Dans le mystère de la conception, si obscur, pense-t-on à cela? Un enfant naît: pourquoi un garçon, pourquoi une fille? on l'ignore. Mais quelle complication d'obscurité et de misère, si la nature a un moment d'incertitude, si le garçon naît à moitié fille, si la fille naît à moitié garçon? Les faits sont là, quotidiens. L'incertitude peut commencer au simple aspect physique, aux grandes lignes du caractère: l'homme efféminé, délicat, lâche; la femme masculine, violente, sans tendresse. Et elle va jusqu'à la monstruosité constatée, l'hermaphrodisme des organes, les sentiments et les passions contre nature. Certes, la morale et la justice ont raison d'intervenir, puisqu'elles ont la garde de la paix publique. Mais de quel droit pourtant, si la volonté est en partie abolie? On ne condamne pas un bossu de naissance parce qu'il est bossu. Pourquoi mépriser un homme d'agir en femme, s'il est né femme à demi?

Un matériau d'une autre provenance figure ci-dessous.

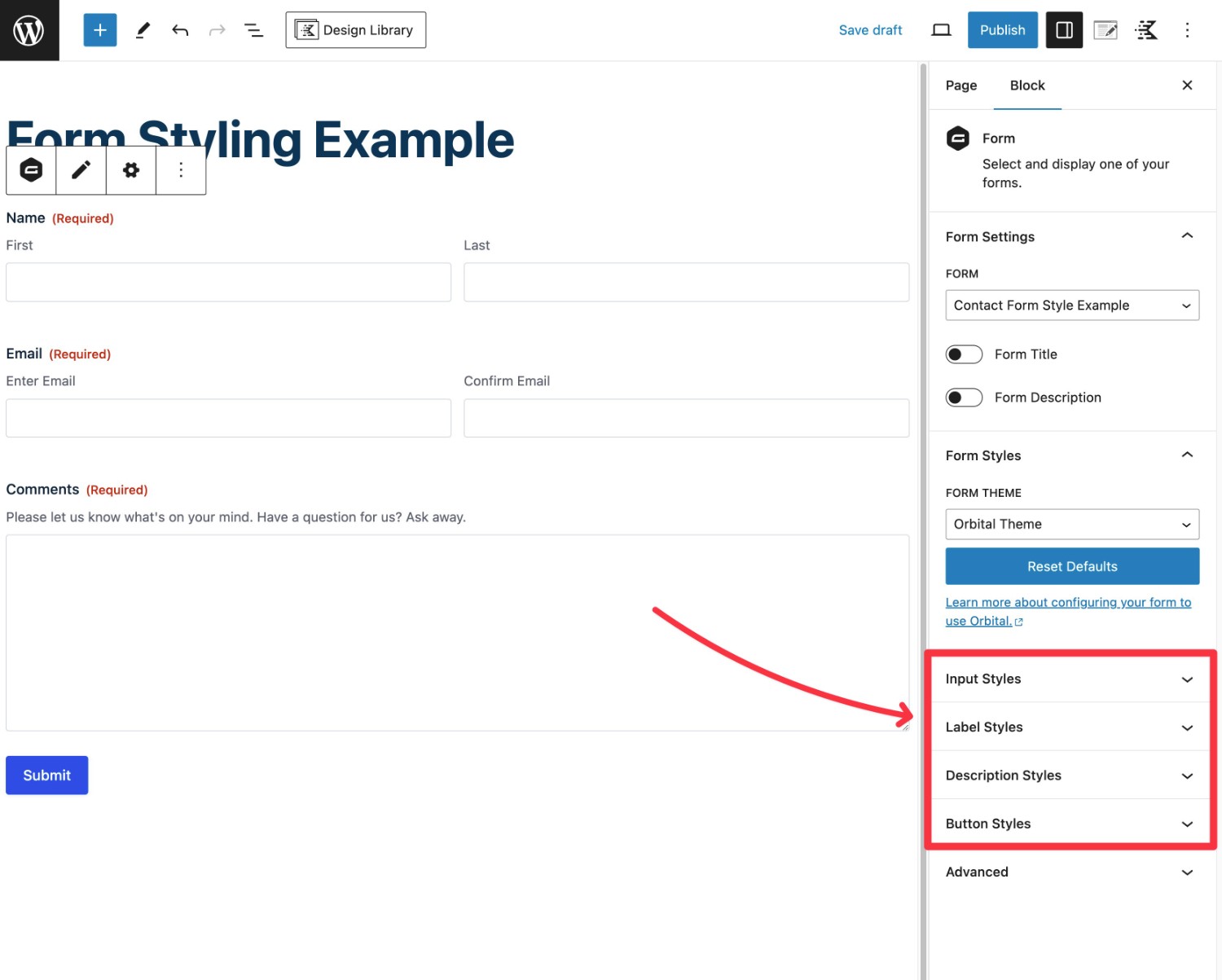Screen dimensions: 1222x980
Task: Click the WordPress logo icon
Action: click(x=29, y=30)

Certes, mon cher docteur, je n'entends pas même poser le problème. J'indique seulement les raisons qui m'ont fait souhaiter la publication du Roman d'un inverti. Peut-être cela inspirera-t-il un peu de pitié et un peu d'équité pour certains misérables. Et puis, tout ce qui touche au sexe touche à la vie sociale elle-même. Un inverti est un désorganisateur de la famille, de la nation, de l'humanité. L'homme et la femme ne sont certainement ici-bas que pour faire des enfants, et ils tuent la vie, le jour où ils ne font plus ce qu'il faut pour en faire.